Beantworte drei Fragen zur Diskussion über Interfaces:
1. Welche Methode nennt Isaac als bewährtes Beispiel?
2. Welches Interface implementiert man laut Isaac in Klassen wie Bauklotz oder Tisch?
3. Welche zwei Methoden nennt Sky als Beispiel für eine gemeinsame Schnittstelle?

*** Textpassage

Danke schonmal für Antworten!


----------



## Isaac (20. Sep 2004)

Interfaces sind nützlich wenn du übergeordnete Arbeit deligieren willst. Als gutes Beispiel hat sich hier Collections.sort bewährt.

Stell dir vor du willst etas sortieren, Bauklötze nach ihrer Farbe, Tische nach ihrer Höhe. Personen nach ihrem alter. Mitglieder nach ihrem Eintrittsdatum usw usw.

Der Clou am Interface ist, das es total egal ist nach was du sortieren willst. Wenn du also eine Klasse Bauklotz, Tisch, Person oder Mitglied hast implementierst du das Interface Comparable und kannst dann über Collections.sort deinen Vector of Bauklötze, Tische, Personen oder Mitglieder sortieren und zwar nach den Kriterien die du in den Methoden festgelegt hast, die das Comparable interface vorschreiben.


----------



## Sky (20. Sep 2004)

Nicht nur zum Sortieren sind die Interfaces gut. Immer genau dann, wenn mehrere Klassen die gleiche Schnittstelle nach aussen haben müssen, bieten sich Interfaces gerade zu an!

Dein Beispiel hat es doch selbst verdeutlicht:

Jede Klasse, welche dein Interface implementiert hat z.B. die Methoden *start()* und *stop()*. Nun ist es völlig egal, ob Du ein Fahrrad, ein Motorrad, ein Auto oder ein Boot hast; durch die allgemeine Schnittstelle kann man von jedem Objekt diese Methoden aufrufen, und das obwohl sie intern wahrscheinlich immer ein wenig anders agieren.

******
*** Datenauszug

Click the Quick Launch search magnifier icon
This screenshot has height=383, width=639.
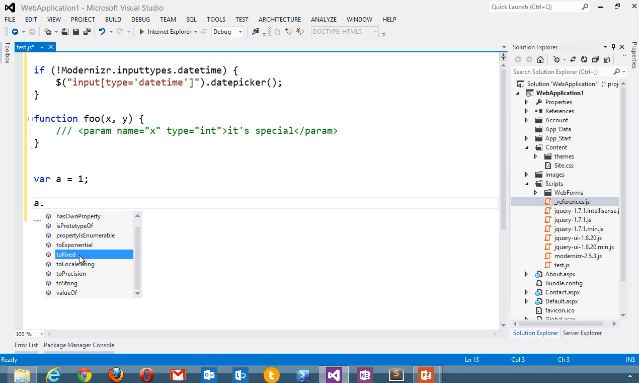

******

### [Lösung]
1. Collections.sort
2. Comparable
3. start() und stop()